I kept hearing about Collins when she was writing a column for the New York Daily News, and finally discovered what the fuss was about when she joined the roster of star columnists that was the glory, all too briefly, of New York Newsday. When the suits in L.A. killed that remarkable paper, she landed at the Times, and it seemed to take her awhile to "refind" her column voice in that sea of gray type. But she did. Then she vanished into her present job.
I can think of a very few writers today who are as good. I can't think of any who are better.—Ken
The New York Times
January 31, 2006
An American Woman
By GAIL COLLINS
Wendy Wasserstein and I had a running e-mail joke in which we took turns taking responsibility for everything bad that happened. "I'll bring the Iraqi constitution and we can work on it in the bar," she wrote last year before a theater date. I congratulated her for getting Michael Brown the FEMA job. We both claimed to be in charge of the Middle East peace process.
We were making fun of Wendy's reputation for good-heartedness. Her outrageously premature death yesterday deprived the nation of a beloved playwright, but it also stripped the city of one of its best people.
The first time I met her, she was rushing to a speaking engagement at a small library in a faraway section of Brooklyn. I assumed that either this was the historic spot where she had learned to read or that she was related to the librarian. But no, it was simply a place that had the moxie to ask a Pulitzer Prize-winning playwright to come and do its event.
"Last month I was voted Miss Colitis," Wendy once wrote. "I was honored at the Waldorf-Astoria and presented with a Steuben glass bowl — by Mary Ann Mobley Collins, a former Miss America. It's not that the treatment of colitis is an unworthy mission, but I have no connection to the cause except that I received a letter from the Colitis Committee asking me to show up. In other words, I became Miss Colitis because I am very nice."
Sometimes it was almost impossible to resist taking advantage. Wendy and I once jointly agreed to give talks at a convention of women journalists being held in Montana, under the theory that it would be an excellent opportunity to see one another. (We had reached that circle of scheduling hell in which two people who live less than a mile apart have to traverse the continent in order to have coffee.) After I arrived, I got a call from Wendy, who had missed the plane.

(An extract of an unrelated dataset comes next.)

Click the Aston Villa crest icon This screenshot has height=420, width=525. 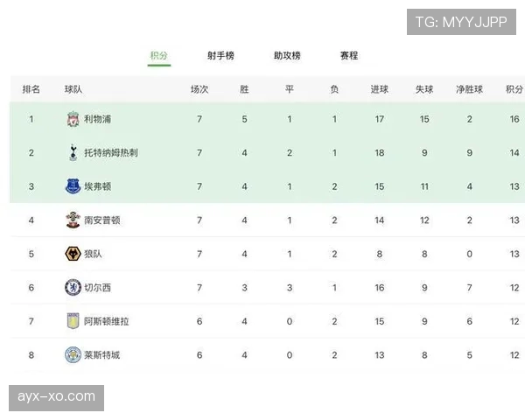(73, 321)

Her only alternatives were to cancel or fly in at midnight, give her address at breakfast and then immediately return to the airport.

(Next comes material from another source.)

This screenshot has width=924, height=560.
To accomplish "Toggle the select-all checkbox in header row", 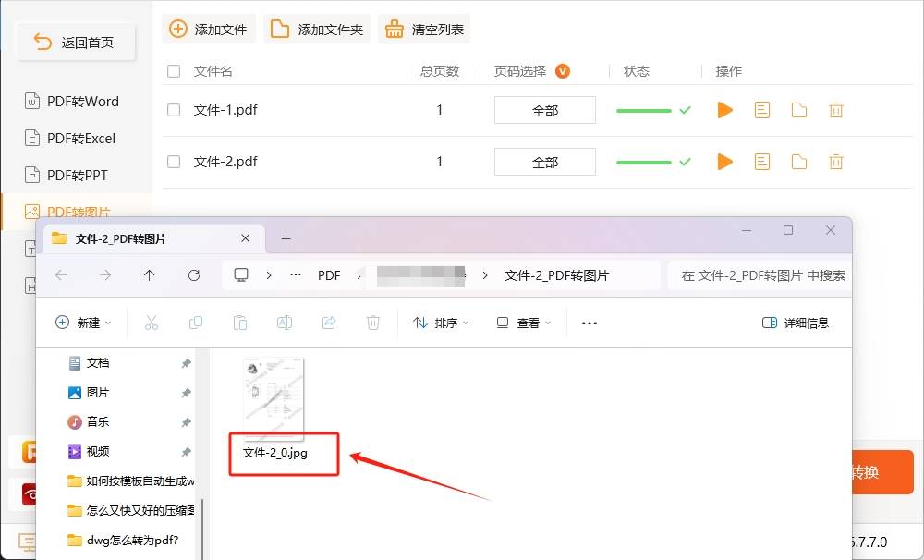I will click(173, 71).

"You should do whatever you think best," I said cruelly. "The only thing I can tell you is that these women are really nice and they're looking forward to meeting you."
I picked her up at midnight. "You were right," she said, as we drove back to the airport 10 hours later. "They were awfully nice women."
Wendy was a charter member of the company of nice women, a river of accommodating humanity that flows through Manhattan just as it flows through Des Moines and Oneonta, N.Y., organizing library fund-raisers, running day care centers, ordering prescriptions for elderly parents, buying all the birthday presents and giving career counseling to the nephew of a very remote acquaintance who is trying to decide between making it big on Broadway and dentistry.
In the essay that began with the Miss Colitis story, she noted that niceness had become unfashionable, and promised to be crankier in the future. It was just a literary device. Wendy understood that being considerate in a society of self-involved strivers was not for wimps. It required a steely inner toughness that was the hallmark of many of her heroines.
She also knew her own nature. "Frankly, I never want to leave a room and be thought of as a horrible person," she admitted. But Wendy never explained what the rest of us were supposed to do when she left the room before us.